■ TEXT PROVIDED ■
In 1822, he began to suffer from a form of a nervous breakdown. He was severely overworked with both his responsibilities in leading the government in the House and the never-ending diplomacy required to manage conflicts among the other major powers. At the time, he said “My mind, is, as it were, gone.” Towards the end of his life, there are increasing reports, both contemporaneous and in later memoirs, of exceptionally powerful rages and sudden bouts of uncharacteristic forgetfulness. He surprised his friends by admitting his belief in ghosts and other supernatural beings, in particular the “radiant boy”, a figure which emerges from fire and is supposed to foretell death, which he claimed he had seen as a young man in Ireland.

■ ASSIGNMENT 1 ■
In the passage about the 1822 breakdown, what figure did he claim to have seen as a young man in Ireland?
■ ASSIGNMENT 2 ■
From the passage about the 1822 breakdown, copy out the words starting with "In 1822, he" and going on through "man in Ireland.".

■ EXTRACTED INFORMATION ■
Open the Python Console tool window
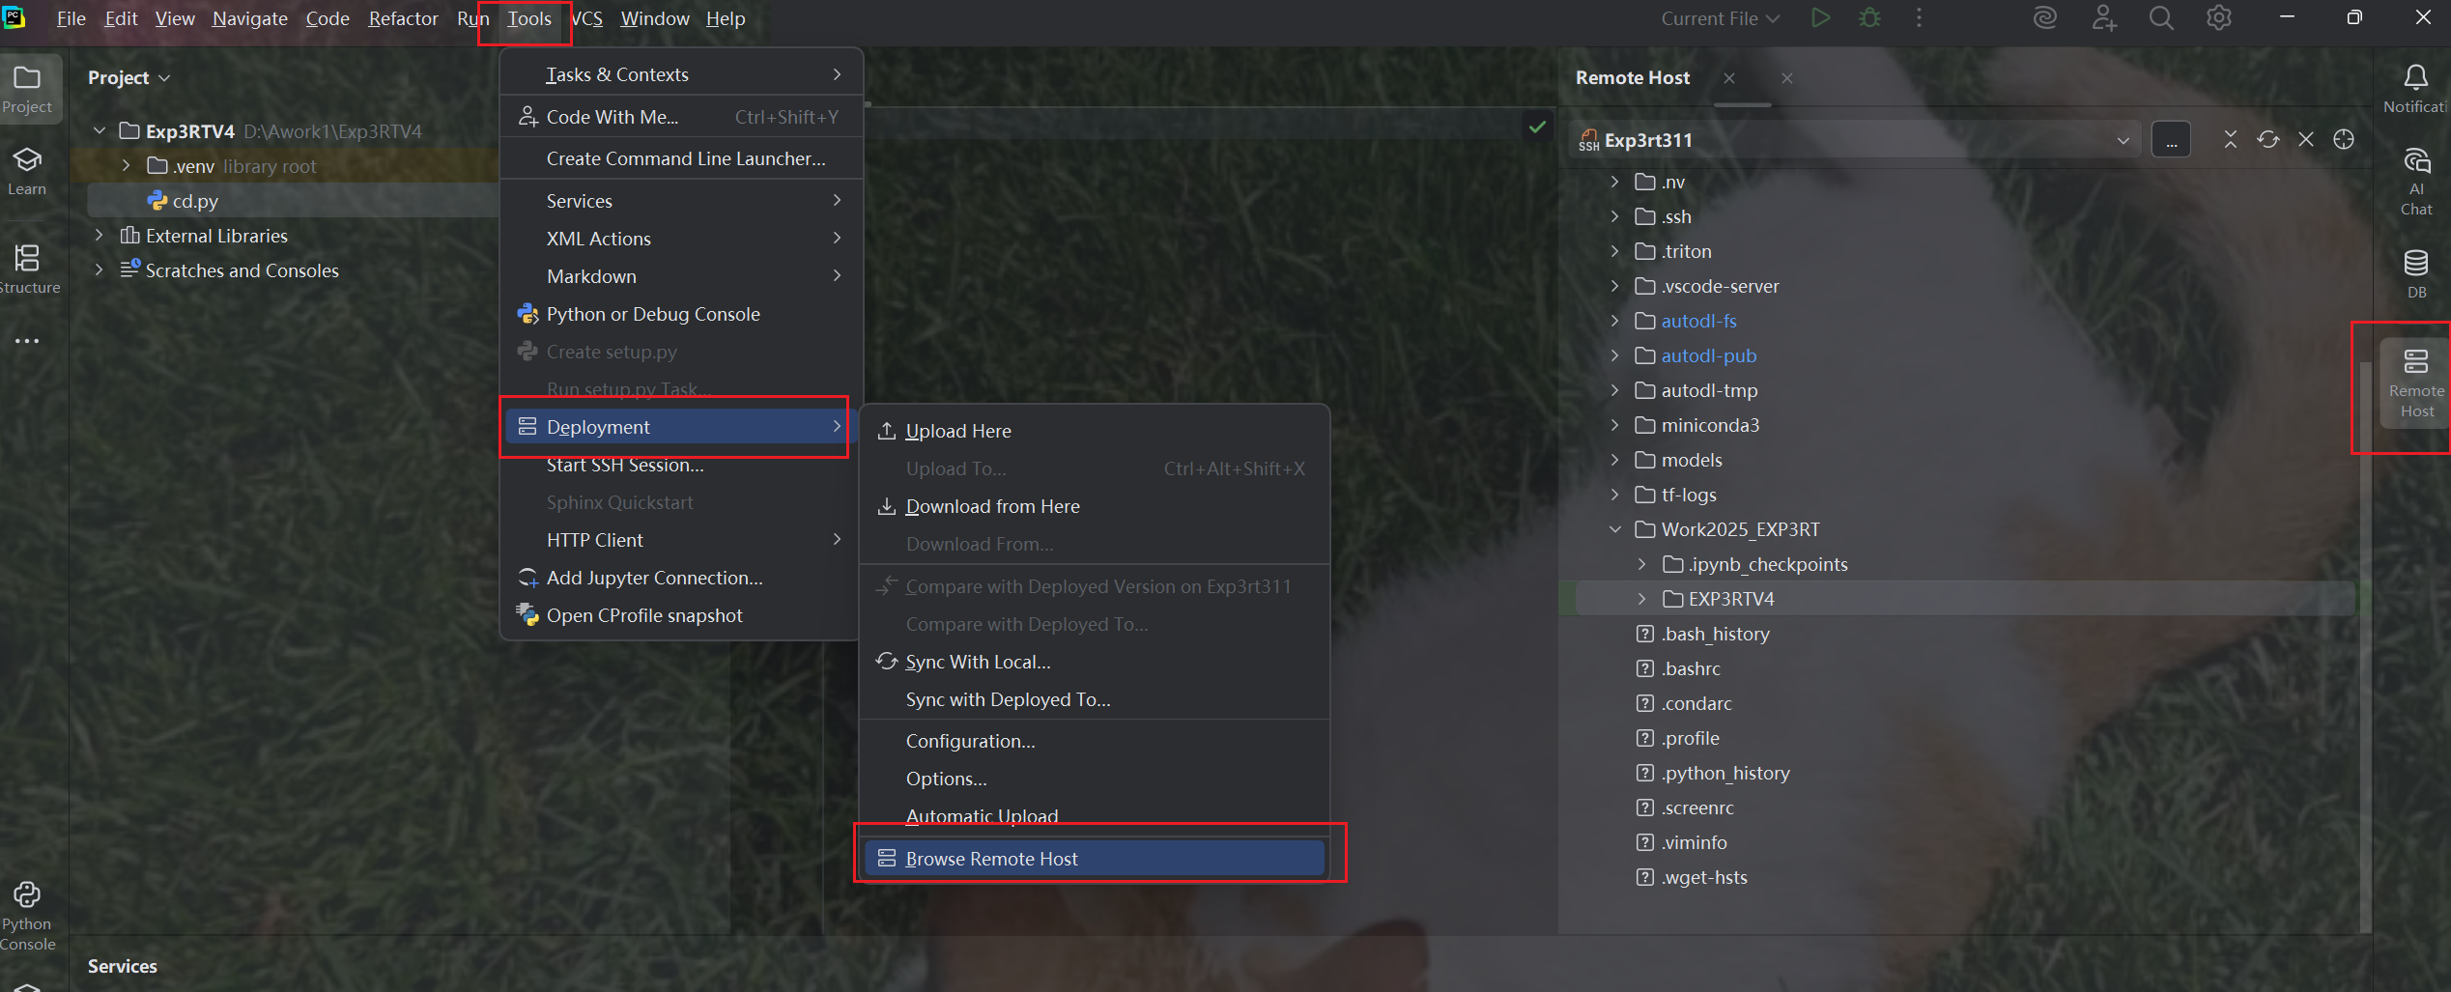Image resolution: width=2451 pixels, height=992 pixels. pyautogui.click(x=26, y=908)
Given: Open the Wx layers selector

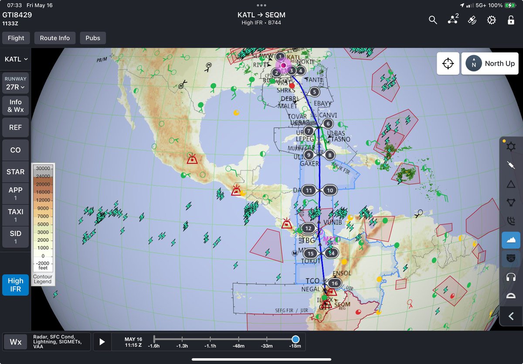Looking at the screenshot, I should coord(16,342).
--
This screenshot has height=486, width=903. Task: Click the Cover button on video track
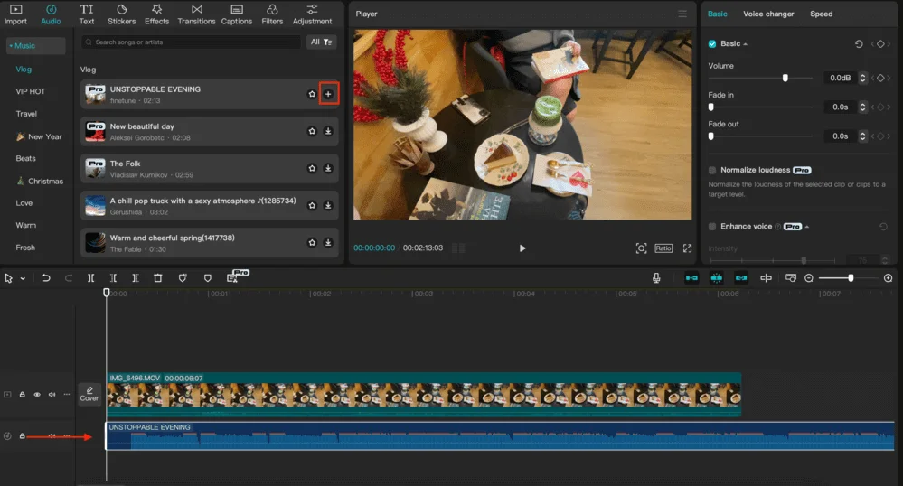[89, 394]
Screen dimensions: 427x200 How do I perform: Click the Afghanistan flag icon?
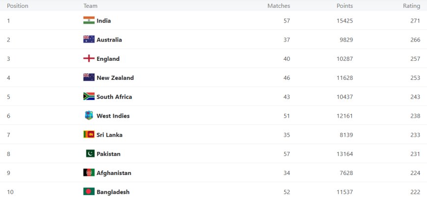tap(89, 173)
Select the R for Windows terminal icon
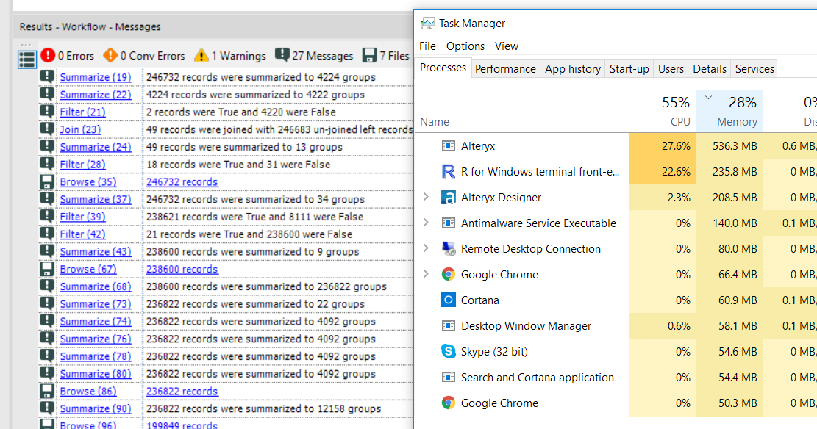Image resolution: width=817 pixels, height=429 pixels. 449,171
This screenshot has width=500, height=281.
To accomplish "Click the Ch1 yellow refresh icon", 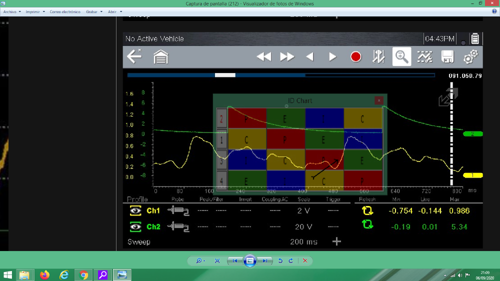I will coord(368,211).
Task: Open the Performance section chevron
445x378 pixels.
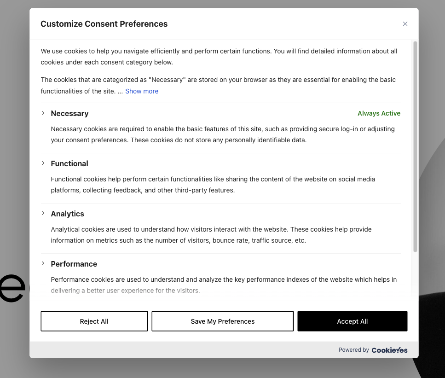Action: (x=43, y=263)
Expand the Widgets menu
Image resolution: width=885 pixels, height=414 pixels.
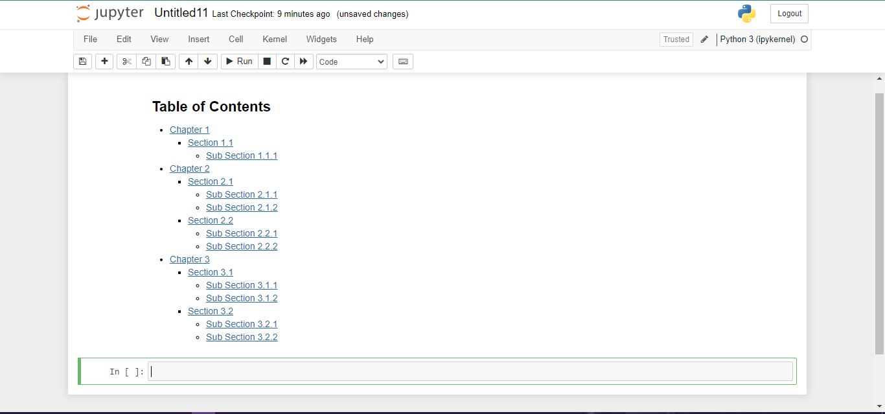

■ TASK RESPONSE 1 ■
The "radiant boy," a figure said to emerge from fire and foretell death.

■ TASK RESPONSE 2 ■
In 1822, he began to suffer from a form of a nervous breakdown. He was severely overworked with both his responsibilities in leading the government in the House and the never-ending diplomacy required to manage conflicts among the other major powers. At the time, he said “My mind, is, as it were, gone.” Towards the end of his life, there are increasing reports, both contemporaneous and in later memoirs, of exceptionally powerful rages and sudden bouts of uncharacteristic forgetfulness. He surprised his friends by admitting his belief in ghosts and other supernatural beings, in particular the “radiant boy”, a figure which emerges from fire and is supposed to foretell death, which he claimed he had seen as a young man in Ireland.